» **Exercise**: Return the records exactly, keeping every line as it is.

-*-

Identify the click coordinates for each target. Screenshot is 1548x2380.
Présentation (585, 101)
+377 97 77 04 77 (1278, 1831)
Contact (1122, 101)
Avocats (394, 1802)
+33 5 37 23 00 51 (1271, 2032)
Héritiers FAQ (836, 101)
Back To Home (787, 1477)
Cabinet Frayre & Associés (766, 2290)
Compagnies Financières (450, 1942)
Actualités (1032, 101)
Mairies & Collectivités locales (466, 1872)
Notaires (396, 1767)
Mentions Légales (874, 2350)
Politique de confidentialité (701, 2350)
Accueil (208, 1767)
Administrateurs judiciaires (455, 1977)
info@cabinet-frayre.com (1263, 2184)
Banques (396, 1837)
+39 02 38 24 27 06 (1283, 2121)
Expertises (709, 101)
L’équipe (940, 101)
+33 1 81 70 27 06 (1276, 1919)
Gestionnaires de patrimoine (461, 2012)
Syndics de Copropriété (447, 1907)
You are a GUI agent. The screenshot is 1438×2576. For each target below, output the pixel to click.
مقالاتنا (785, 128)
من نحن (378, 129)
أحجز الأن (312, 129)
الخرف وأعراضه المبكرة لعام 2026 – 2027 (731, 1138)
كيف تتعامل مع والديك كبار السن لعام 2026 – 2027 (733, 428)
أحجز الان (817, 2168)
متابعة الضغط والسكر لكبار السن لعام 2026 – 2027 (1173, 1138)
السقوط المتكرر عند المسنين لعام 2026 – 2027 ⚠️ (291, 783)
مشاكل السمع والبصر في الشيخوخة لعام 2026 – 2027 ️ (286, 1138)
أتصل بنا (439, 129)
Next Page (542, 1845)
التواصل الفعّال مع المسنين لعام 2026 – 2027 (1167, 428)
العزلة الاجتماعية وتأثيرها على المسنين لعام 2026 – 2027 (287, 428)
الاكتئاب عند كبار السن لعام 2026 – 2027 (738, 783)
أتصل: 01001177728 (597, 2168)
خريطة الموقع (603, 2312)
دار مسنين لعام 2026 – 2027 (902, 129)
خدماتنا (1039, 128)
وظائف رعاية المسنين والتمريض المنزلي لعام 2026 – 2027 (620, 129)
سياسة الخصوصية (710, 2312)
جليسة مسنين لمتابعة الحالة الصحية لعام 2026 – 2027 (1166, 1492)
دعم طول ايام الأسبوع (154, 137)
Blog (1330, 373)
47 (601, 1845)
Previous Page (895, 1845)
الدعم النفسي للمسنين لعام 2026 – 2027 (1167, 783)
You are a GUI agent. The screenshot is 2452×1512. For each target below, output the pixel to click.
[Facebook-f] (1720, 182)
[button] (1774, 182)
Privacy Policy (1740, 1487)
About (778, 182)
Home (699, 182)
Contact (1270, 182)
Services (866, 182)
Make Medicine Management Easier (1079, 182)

-*-

» **Your solution**:
Identify the click coordinates for each target. Screenshot is 1548x2380.
Présentation (585, 101)
+377 97 77 04 77 (1278, 1831)
Contact (1122, 101)
Avocats (394, 1802)
+33 5 37 23 00 51 (1271, 2032)
Héritiers FAQ (836, 101)
Back To Home (787, 1477)
Cabinet Frayre & Associés (766, 2290)
Compagnies Financières (450, 1942)
Actualités (1032, 101)
Mairies & Collectivités locales (466, 1872)
Notaires (396, 1767)
Mentions Légales (874, 2350)
Politique de confidentialité (701, 2350)
Accueil (208, 1767)
Administrateurs judiciaires (455, 1977)
info@cabinet-frayre.com (1263, 2184)
Banques (396, 1837)
+39 02 38 24 27 06 (1283, 2121)
Expertises (709, 101)
L’équipe (940, 101)
+33 1 81 70 27 06 (1276, 1919)
Gestionnaires de patrimoine (461, 2012)
Syndics de Copropriété (447, 1907)
You are a GUI agent. The screenshot is 1438×2576. For each target below, output the pixel to click.
مقالاتنا (785, 128)
من نحن (378, 129)
أحجز الأن (312, 129)
الخرف وأعراضه المبكرة لعام 2026 – 2027 (731, 1138)
كيف تتعامل مع والديك كبار السن لعام 2026 – 2027 (733, 428)
أحجز الان (817, 2168)
متابعة الضغط والسكر لكبار السن لعام 2026 – 2027 (1173, 1138)
السقوط المتكرر عند المسنين لعام 2026 – 2027 ⚠️ (291, 783)
مشاكل السمع والبصر في الشيخوخة لعام 2026 – 2027 ️ (286, 1138)
أتصل بنا (439, 129)
Next Page (542, 1845)
التواصل الفعّال مع المسنين لعام 2026 – 2027 (1167, 428)
العزلة الاجتماعية وتأثيرها على المسنين لعام 2026 – 2027 (287, 428)
الاكتئاب عند كبار السن لعام 2026 – 2027 (738, 783)
أتصل: 01001177728 (597, 2168)
خريطة الموقع (603, 2312)
دار مسنين لعام 2026 – 2027 (902, 129)
خدماتنا (1039, 128)
وظائف رعاية المسنين والتمريض المنزلي لعام 2026 – 2027 (620, 129)
سياسة الخصوصية (710, 2312)
جليسة مسنين لمتابعة الحالة الصحية لعام 2026 – 2027 (1166, 1492)
دعم طول ايام الأسبوع (154, 137)
Blog (1330, 373)
47 (601, 1845)
Previous Page (895, 1845)
الدعم النفسي للمسنين لعام 2026 – 2027 (1167, 783)
You are a GUI agent. The screenshot is 2452×1512. For each target below, output the pixel to click.
[Facebook-f] (1720, 182)
[button] (1774, 182)
Privacy Policy (1740, 1487)
About (778, 182)
Home (699, 182)
Contact (1270, 182)
Services (866, 182)
Make Medicine Management Easier (1079, 182)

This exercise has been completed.